The Budget allocation of Rs 19,500 crore under PLI scheme for domestic solar cells and module manufacturing will bring an additional Rs 30,000-35,000 crore worth of manufacturing to India, and add about 55 GW per year of solar manufacturing capacity.
The PLI scheme allocation in Budget 2022 will bring an additional Rs 30,000-35,000 crore of solar PhotoVoltaic cells and modules manufacturing to India, cutting dependence on Chinese imports, and bringing the nation closer to achieving 2030 renewable energy targets. The fresh addition to the PLI scheme (Production Linked Incentives) will facilitate manufacturing capacity of 40 GW solar modules by companies including Reliance Industries, Adani group, Tata group, and others.
In Budget 2022 this week, Finance Minister Nirmala Sitharaman allocated Rs 19,500 crore in PLI incentives to make solar modules, bringing the total to Rs 24,000 crore, including the earlier Rs 4,500 crore. The domestic manufacturing of solar modules under the PLI scheme alone will fulfill 54.8 GW per year output. This would aid meeting India’s 280 GW power requirement by 2030. A total of 19 companies had submitted and won bids to make solar modules in India under Narendra Modi government’s flagship PLI scheme.
More solar manufacturing capacity for more renewable power generation
The manufacturing companies receive incentives over five years post commissioning of solar module plants. With 54.8 GW per year production of solar modules, broadly 274 GW of power generation in five years will come from this capacity itself, Saurabh Agarwal, Tax Partner, EY India, told Financial Express Online. This, combined with existing capacity and little imports, will comfortably take India to meet its installed solar capacity target of 280 GW, and overall renewable energy target of 450 GW by 2030, he said.
Why PLI?
The earlier allocation of Rs 4,500 crore would facilitate manufacturing capacity of 10 GW of solar modules, entailing direct investment of Rs 12,000 crore. With the additional allocation of Rs 19,500 crore, the quantum of investments and domestic manufacturing capacity envisaged under the PLI scheme would further increase. “India has been importing 70-80 percent of solar cells and modules for quite some time now. Solar cell wafers are being imported from countries like China, Taiwan and South East Asian countries,” Amit Kumar, Partner and Leader – Power and Utilities, Mining, PwC India, told Financial Express Online.

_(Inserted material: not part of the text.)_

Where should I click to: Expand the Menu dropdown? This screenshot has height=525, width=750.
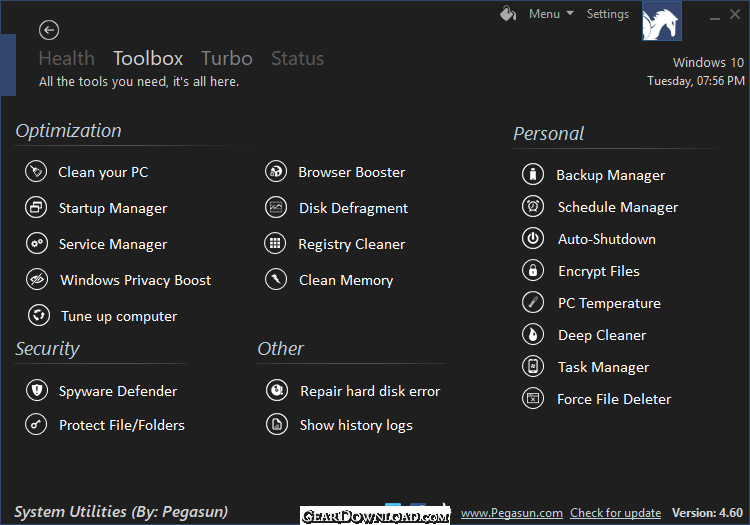point(551,14)
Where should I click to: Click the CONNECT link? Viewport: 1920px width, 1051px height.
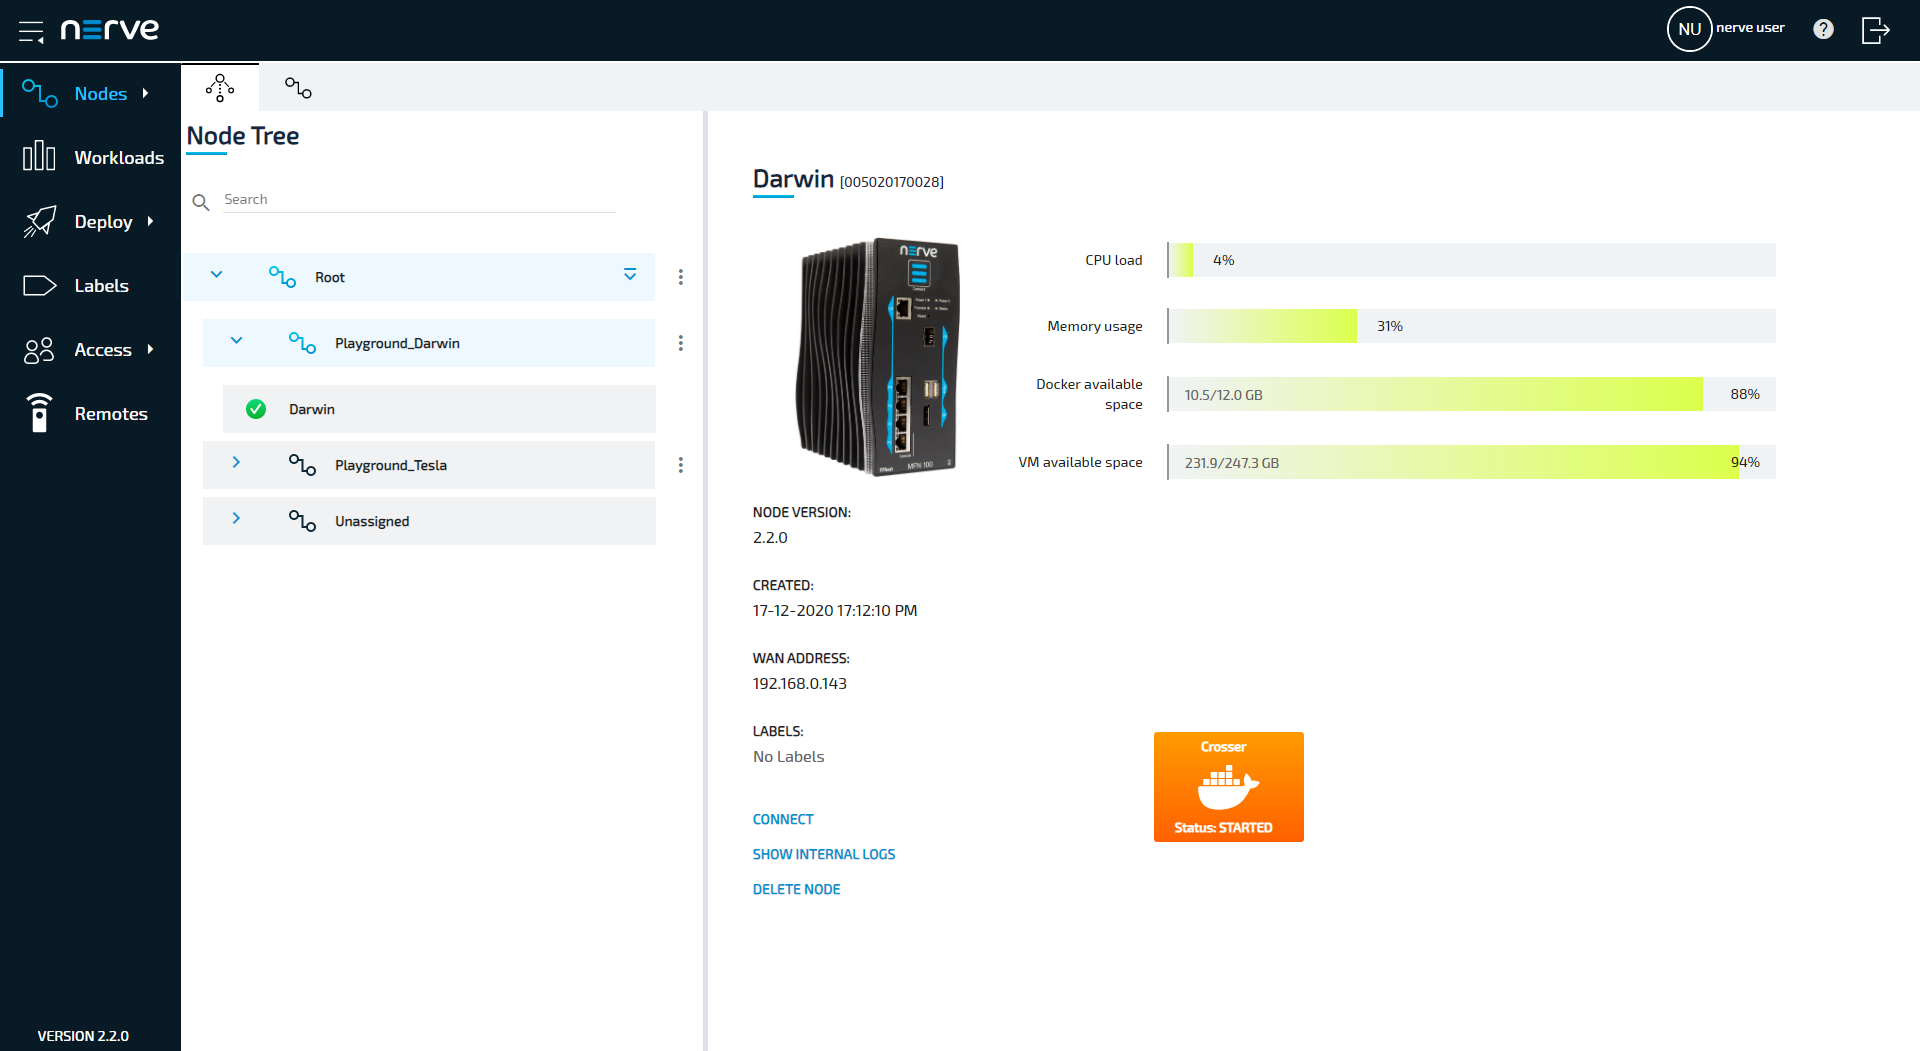click(783, 819)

The response from industry to the government’s Rs 4,500 crore PLI allocation for solar manufacturing was huge, including bids from all serious players like Reliance New Energy Solar, L&T, Adani, etc. The Rs 19,500 crore additional allocation in the recently announced budget will help India add another 40 GW end to end manufacturing to the total capacity, he said.
Who will get PLI incentives and how?
The PLI scheme is aimed at reducing import dependence in the strategic sector of solar energy. Under this scheme, solar PV manufacturers are selected through a transparent competitive bidding process, following which the PLI will be disbursed for five years post commissioning of solar PV manufacturing plants, depending on sales of high efficiency solar PV modules. The bids are invited by state-run Indian Renewable Energy Development Agency Ltd (IREDA).
As many as 19 companies had placed bids during the initial phase, including the likes of Reliance, Adani, Tata, Coal India, Larsen & Toubro, ReNew Power, Waaree Energies, Vikram Solar, among others. Since the fund is an additional allocation, the bidding has already been done and the necessary disbursement will happen in the days to come, to the selected companies, Saurabh Agarwal said.
“Since it’s a production-linked incentive, companies manufacturing from stage-I, that is, starting from polysilicon all the way up to modules, will get higher chances of being successful and more incentive as compared to the ones starting from wafers or cells. This is the reason why most players in the first phase including Reliance, are manufacturing from polysilicon stage. Also, the PLI amount will increase with increased module efficiency and increased local value addition,” said Amit Kumar.
According to rating agency ICRA, currently, with the applicable 14.5 per cent duty on import of solar cells and modules, the cost of imported solar modules stands at approximately 24 Euro Cents/ watt peak (Wp) compared to domestic cost of approximately 30 Euro cents/ Wp. This gap is likely to be filled up to an extent, with the imposition of Basic Customs Duty (BCD) structure announced in March 2021 for imported solar cells and modules, whereas the balance gap is likely to be filled up with the extant PLI scheme.